Text block:
----------------

Overall, Jung showcases knowledge of her subject matter and presents English language material that is diverse in its sociocultural and temporal settings. Prior knowledge of the works presented is not necessary (as Jung provides context and, in the case of poems, the works themselves), but it still might benefit the reader. The only comment this reviewer has is with regards to the, in some terms, limited scope of intersectionality, such as the representation of authors of colour as well as trans and non-binary authors. Given the scope of the works chosen (beginning in the early 1900s), the latter two social categories would have been understandably absent for much of that time frame due to the fact that trans and non-binary people were not represented under these labels. However, it would still have been exciting to see some more diverse and intersectional representation, perhaps from later in the century, especially since those discriminated against on the basis of multiple subjectivities deal with more complex forms of trauma and encounter even more nuanced forms of violence, which perhaps also warrant equally complex and nuanced forms of resilience. Jung exhibits a comprehensive aesthetic analysis and offers a contribution to queer studies that is much needed, expanding scholarship focusing on trauma, resilience, and ways of surviving linked to pleasures. It is especially nice to see a focus on pleasures that is not limited to the somatic/corporeal forms but extends to include mental and emotional, creative, deconstructive, collective, and singular. Through the various strategies presented, the reader is offered an array of points of entry in a time when asymmetrical social dynamics make violence, marginalisation, and trauma impossible to ignore. As a result, ways of coping that are ubiquitous and accessible (especially through engagement with arts and culture) are more necessary than ever. What’s more, this contribution—beyond its immediate demographic of queer, affect, and English literature scholars—affords a valuable overview of strategies of resilience particularly germane for those LGBTQI+ individuals who lack access to support systems in the form of fellow LGBTQI+ people, organisations, or communities and who can more easily access cultural and literary works such as the ones cited.

----------------

Data extract:
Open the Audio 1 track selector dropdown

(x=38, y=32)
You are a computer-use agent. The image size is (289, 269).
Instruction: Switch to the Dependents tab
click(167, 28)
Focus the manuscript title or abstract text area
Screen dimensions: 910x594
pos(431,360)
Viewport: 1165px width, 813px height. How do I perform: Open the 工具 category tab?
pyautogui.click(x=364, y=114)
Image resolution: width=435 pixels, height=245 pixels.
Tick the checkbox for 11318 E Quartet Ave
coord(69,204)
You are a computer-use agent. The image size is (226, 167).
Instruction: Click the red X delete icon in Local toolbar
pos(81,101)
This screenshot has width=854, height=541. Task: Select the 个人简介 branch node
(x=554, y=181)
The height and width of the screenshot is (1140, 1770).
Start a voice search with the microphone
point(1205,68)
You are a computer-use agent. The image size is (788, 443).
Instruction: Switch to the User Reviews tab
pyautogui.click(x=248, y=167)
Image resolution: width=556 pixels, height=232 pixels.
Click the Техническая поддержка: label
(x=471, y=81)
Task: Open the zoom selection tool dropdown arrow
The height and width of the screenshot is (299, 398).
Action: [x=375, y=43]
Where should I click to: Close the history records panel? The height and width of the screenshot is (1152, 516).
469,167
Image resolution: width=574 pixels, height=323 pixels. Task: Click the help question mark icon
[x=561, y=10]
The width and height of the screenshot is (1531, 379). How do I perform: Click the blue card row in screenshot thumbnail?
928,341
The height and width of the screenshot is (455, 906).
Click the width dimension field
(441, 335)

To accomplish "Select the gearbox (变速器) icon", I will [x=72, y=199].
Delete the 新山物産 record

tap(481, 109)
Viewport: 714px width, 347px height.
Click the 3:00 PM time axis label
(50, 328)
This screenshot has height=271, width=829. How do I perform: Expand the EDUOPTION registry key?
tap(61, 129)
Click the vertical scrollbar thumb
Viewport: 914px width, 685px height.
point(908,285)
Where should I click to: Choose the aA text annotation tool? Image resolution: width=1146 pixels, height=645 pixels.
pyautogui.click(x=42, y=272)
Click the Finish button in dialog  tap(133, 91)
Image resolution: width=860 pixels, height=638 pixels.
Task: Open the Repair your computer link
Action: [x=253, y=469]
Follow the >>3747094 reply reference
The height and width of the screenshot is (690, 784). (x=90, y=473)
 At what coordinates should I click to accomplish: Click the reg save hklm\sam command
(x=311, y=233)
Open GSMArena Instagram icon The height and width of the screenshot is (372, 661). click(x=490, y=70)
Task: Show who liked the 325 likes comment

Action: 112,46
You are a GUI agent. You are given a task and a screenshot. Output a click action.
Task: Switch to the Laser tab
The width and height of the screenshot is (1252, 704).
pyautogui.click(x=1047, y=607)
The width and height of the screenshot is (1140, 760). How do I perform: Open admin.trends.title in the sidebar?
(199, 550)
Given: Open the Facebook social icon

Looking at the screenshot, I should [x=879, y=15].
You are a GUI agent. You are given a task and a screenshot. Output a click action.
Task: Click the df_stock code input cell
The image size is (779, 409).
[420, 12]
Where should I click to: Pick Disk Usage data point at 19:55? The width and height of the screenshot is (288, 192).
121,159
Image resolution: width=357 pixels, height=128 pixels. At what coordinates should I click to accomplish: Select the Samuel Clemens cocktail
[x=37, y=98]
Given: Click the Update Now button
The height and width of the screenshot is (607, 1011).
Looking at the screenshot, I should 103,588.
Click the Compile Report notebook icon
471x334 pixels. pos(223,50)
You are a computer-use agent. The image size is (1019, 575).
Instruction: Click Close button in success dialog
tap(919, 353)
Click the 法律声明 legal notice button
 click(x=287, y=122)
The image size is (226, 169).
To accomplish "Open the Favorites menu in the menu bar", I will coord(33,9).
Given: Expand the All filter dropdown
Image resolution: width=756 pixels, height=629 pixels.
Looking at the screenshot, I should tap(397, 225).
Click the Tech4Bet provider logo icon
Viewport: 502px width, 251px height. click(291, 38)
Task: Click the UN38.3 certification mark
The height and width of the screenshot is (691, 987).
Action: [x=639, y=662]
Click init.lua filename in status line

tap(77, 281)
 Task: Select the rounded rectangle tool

----------------

What you are asked to do:
According to the review of Jung's study, when does the span of the works she chose begin?

Exercise response:
The works begin in the early 1900s.